What you return must match the records below exactly, apart from the omitted pictures.

+---+

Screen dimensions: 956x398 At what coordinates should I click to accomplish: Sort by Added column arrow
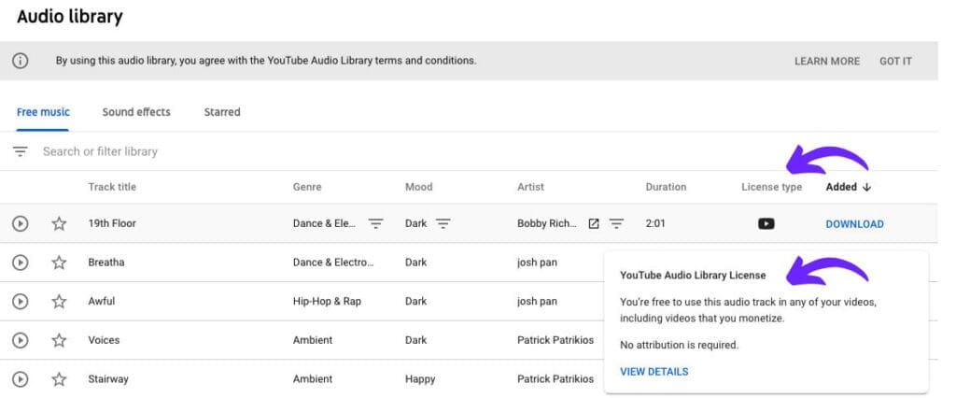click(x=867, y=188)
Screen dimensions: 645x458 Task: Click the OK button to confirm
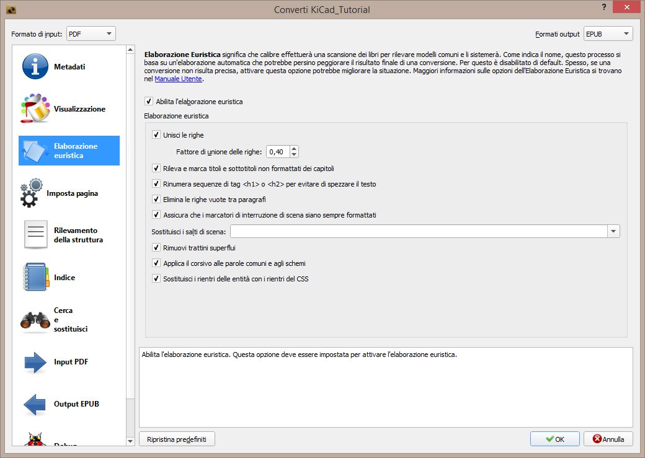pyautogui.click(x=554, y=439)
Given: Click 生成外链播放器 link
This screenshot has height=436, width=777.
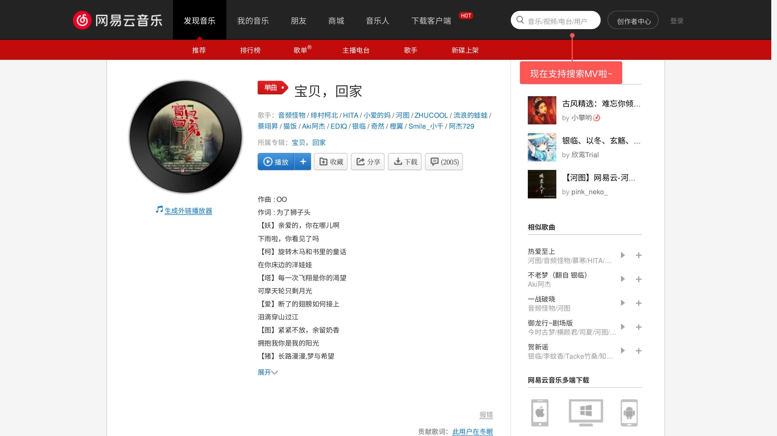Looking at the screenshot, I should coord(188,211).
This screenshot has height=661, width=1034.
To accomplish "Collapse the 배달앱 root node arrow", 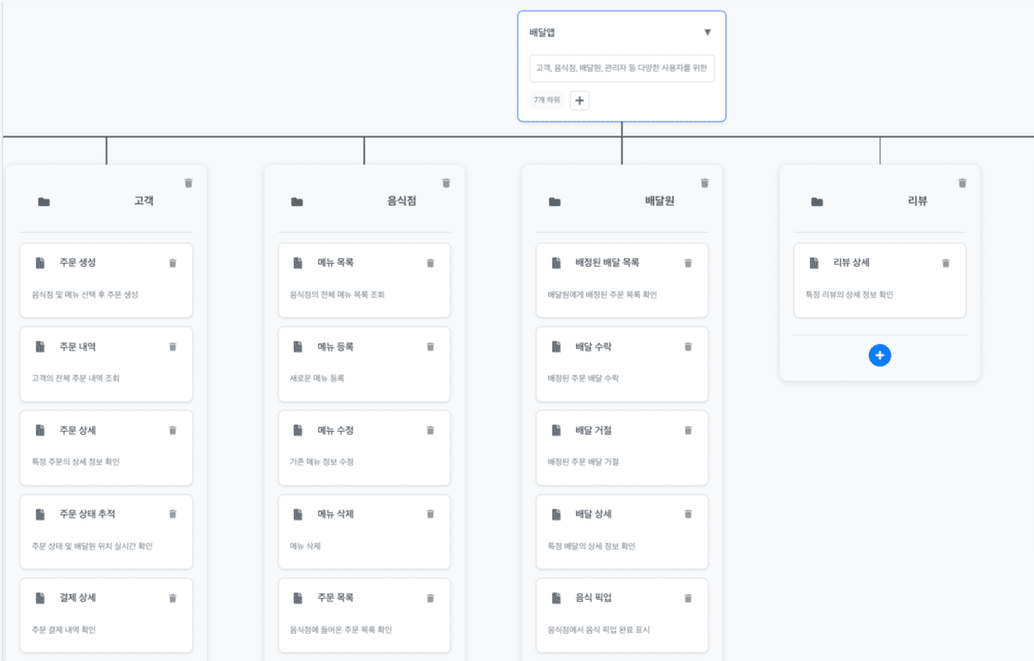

+---+

→ ANSWER FOR THIS EXERCISE:
Screen dimensions: 956x398 At what coordinates should I click to accomplish: Sort by Added column arrow
click(x=867, y=188)
Screen dimensions: 645x458 Task: Click the OK button to confirm
pyautogui.click(x=554, y=439)
Given: Click 生成外链播放器 link
This screenshot has height=436, width=777.
Looking at the screenshot, I should coord(188,211).
This screenshot has height=661, width=1034.
To accomplish "Collapse the 배달앱 root node arrow", 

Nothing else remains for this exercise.